Use of biosynthetic human C-peptide in the measurement of insulin secretion rates in normal volunteers and type I diabetic patients.

We undertook this study to examine the accuracy of plasma C-peptide as a marker of insulin secretion. The peripheral kinetics of biosynthetic human C-peptide (BHCP) were studied in 10 normal volunteers and 7 insulin-dependent diabetic patients. Each subject received intravenous bolus injections of BHCP as well as constant and variable rate infusions.
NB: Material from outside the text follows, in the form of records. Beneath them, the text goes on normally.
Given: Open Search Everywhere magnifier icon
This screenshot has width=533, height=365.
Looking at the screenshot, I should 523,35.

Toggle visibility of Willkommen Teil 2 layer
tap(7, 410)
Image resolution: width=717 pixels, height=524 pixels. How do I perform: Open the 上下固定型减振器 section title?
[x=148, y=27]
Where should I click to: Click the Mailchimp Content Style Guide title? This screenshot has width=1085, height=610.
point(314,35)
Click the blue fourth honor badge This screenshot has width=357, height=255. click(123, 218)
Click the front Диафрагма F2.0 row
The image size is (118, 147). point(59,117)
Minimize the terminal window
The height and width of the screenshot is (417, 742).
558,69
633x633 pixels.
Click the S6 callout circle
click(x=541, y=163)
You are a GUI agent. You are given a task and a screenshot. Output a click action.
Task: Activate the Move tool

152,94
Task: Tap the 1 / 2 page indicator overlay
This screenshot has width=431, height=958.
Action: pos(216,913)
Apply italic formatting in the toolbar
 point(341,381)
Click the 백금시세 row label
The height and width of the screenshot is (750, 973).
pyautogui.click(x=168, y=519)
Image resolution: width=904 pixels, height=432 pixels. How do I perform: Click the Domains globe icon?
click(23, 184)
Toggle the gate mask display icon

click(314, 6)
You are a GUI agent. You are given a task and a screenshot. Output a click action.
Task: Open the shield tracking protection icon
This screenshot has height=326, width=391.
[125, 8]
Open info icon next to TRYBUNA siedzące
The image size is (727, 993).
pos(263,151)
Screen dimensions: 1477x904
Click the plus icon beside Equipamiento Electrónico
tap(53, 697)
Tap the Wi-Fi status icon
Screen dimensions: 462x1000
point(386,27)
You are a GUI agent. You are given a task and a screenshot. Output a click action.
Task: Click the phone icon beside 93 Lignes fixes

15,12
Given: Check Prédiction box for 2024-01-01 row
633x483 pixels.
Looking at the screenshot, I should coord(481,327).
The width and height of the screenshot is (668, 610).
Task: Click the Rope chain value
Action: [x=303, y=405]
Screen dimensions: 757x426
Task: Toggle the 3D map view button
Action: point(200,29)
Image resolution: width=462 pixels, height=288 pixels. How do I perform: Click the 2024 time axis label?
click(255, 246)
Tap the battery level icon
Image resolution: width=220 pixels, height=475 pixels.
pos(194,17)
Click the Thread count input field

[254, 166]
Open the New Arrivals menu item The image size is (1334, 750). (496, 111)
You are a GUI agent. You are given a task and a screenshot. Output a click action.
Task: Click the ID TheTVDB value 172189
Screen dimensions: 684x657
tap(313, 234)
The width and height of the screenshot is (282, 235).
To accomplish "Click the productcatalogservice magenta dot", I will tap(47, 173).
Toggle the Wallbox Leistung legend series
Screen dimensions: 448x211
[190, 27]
After intravenous bolus injections the metabolic clearance rate of BHCP (3.8 +/- 0.1 ml/kg per min, mean +/- SEM) was not significantly different from the value obtained during its constant intravenous infusion (3.9 +/- 0.1 ml/kg per min). The metabolic clearance rate of C-peptide measured during steady state intravenous infusions was constant over a wide concentration range. During experiments in which BHCP was infused at a variable rate, the peripheral concentration of C-peptide did not change in proportion to the infusion rate. Thus, the infusion rate of BHCP could not be calculated accurately as the product of the C-peptide concentration and metabolic clearance rate. However, the non-steady infusion rate of BHCP could be accurately calculated from peripheral C-peptide concentrations using a two-compartment mathematical model when model parameters were derived from the C-peptide decay curve in each subject. Application of this model to predict constant infusions of C-peptide from peripheral C-peptide concentrations resulted in model generated estimates of the C-peptide infusion rate that were 101.5 +/- 3.4% and 100.4 +/- 2.8% of low and high dose rates, respectively. Estimates of the total quantity of C-peptide infused at a variable rate over 240 min based on the two-compartment model represented 104.6 +/- 2.4% of the amount actually infused. Application of this approach to clinical studies will allow the secretion rate of insulin to be estimated with considerable accuracy. The insulin secretion rate in normal subjects after an overnight fast was 89.1 pmol/min, which corresponds with a basal 24-h secretion of 18.6 U.